As environmental lawyers review the final environmental impact statement, they and the groups they represent will be looking for opportunities to sue.
"[The Interior Department] has to comply with the law, and there are numerous requirements and federal statutes that they have to meet; the Tax Act didn't change that" said Brook Brisson, a senior staff attorney with Trustees for Alaska. "We're going to be looking at all legal opportunities to protect the coastal plain of the Arctic Refuge."
When the draft environmental review of drilling in the refuge was released earlier this year, it was riddled with deficiencies, according to environmental watchdogs.
The government's review didn't meaningfully take into account things like how drilling will impact the tundra and permafrost, or how it would affect species like polar bears or the Porcupine caribou herd, Rose said.
"They're moving as fast as humanly possible to rush through this process, and the EIS reflects that kind of approach," he said. "My guess is that they want to be able to hold an auction and have companies bid on these leases before the end of this term, which kicks off a process that's going to last decades on the refuge."

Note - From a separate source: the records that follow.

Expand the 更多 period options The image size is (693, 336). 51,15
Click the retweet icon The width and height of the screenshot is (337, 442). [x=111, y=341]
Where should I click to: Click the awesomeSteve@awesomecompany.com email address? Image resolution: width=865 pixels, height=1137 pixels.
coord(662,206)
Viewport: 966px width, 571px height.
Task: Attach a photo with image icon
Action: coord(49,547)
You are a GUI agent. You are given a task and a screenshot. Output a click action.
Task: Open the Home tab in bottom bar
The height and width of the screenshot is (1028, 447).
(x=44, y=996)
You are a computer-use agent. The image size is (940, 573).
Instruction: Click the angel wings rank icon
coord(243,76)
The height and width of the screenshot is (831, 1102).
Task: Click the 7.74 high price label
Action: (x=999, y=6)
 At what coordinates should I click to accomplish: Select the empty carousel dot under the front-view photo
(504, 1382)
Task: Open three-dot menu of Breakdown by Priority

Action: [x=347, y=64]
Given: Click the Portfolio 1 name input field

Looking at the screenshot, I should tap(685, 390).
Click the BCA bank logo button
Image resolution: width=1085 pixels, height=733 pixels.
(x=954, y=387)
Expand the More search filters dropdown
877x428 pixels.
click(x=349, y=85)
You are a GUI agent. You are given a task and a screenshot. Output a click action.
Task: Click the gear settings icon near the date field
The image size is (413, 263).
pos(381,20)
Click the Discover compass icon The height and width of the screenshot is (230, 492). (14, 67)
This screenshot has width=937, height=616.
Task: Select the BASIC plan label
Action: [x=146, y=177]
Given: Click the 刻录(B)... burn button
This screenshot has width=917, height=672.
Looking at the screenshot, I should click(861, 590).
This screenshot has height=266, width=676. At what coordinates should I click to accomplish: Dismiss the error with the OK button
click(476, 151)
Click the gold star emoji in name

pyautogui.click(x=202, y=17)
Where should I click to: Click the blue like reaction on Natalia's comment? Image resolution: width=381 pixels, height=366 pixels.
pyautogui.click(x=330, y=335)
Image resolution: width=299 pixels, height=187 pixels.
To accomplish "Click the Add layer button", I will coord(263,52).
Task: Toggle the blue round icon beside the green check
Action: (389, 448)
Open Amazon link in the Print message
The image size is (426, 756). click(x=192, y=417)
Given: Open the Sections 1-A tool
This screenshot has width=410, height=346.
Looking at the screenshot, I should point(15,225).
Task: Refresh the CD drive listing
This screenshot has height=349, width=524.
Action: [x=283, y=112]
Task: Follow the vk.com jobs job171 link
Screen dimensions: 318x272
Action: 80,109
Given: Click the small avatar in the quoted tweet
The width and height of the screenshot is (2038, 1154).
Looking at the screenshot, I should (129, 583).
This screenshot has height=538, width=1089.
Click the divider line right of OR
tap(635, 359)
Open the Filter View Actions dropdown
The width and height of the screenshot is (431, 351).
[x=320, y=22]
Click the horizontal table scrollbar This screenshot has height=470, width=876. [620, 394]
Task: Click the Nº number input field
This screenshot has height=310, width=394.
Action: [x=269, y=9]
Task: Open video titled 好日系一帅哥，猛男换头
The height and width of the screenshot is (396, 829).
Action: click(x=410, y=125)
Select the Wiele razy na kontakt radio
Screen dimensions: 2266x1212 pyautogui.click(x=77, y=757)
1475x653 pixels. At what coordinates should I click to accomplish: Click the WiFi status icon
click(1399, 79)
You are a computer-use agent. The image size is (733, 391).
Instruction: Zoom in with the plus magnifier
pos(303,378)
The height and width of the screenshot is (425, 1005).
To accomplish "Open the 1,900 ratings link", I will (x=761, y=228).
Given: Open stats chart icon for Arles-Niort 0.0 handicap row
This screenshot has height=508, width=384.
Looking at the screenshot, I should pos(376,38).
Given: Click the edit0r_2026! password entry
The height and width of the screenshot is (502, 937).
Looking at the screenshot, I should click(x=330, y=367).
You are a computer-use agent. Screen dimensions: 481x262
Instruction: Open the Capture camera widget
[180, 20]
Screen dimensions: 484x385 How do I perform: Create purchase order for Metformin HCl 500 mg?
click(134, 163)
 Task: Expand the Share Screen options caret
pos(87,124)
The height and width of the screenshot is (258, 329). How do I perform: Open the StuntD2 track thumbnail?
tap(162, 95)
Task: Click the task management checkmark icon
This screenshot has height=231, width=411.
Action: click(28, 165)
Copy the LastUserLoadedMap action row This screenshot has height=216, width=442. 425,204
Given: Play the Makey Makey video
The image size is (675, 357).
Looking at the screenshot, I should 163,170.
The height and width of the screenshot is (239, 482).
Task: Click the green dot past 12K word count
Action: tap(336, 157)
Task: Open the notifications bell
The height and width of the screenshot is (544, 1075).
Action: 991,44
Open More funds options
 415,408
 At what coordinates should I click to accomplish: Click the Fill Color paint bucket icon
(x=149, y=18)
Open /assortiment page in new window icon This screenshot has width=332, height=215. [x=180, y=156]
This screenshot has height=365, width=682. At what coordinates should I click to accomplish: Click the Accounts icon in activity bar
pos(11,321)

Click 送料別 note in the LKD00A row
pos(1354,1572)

If some of those deficiencies remain, lawsuits filed by groups like NRDC will aim to "send Interior back to the drawing room to do this correctly."
In doing so, they hope to push off the lease sale as long as they can.
Basically, Rose said, "We're going to do everything in our power to try to work to save the refuge."
Two Moves to Ban Offshore Drilling
The House also voted this week to ban offshore drilling in coastal areas of the Atlantic and Pacific oceans as well as areas of the Gulf of Mexico.
The House voted in favor of two bills that would provide permanent protection for those areas. One of the bills, sponsored by Republican Rep. Francis Rooney of Florida, would extend a moratorium on oil and gas leasing and related activities in parts of the Gulf of Mexico off Florida.
The second bill, sponsored by Rep. Joe Cunningham (D-S.C.), seeks to place parts of the Atlantic and Pacific outer continental shelves off-limits. Both bills face the same challenges, however, that the Arctic National Wildlife Refuge bill faces: the Senate and the president.
"Offshore drilling is bad for coastal communities, marine life, and our climate. These votes are further proof that protecting coastal economies from President Trump's plans to radically expand offshore drilling is not a partisan issue—it's common sense," said Alex Taurel, the conservation program director for the League of Conservation Voters. "The question now is: will Leader (Mitch) McConnell allow votes on these bills or will he continue to operate the Senate as a legislative graveyard and leave states like Florida, Georgia, North Carolina, and Maine at risk of offshore drilling?"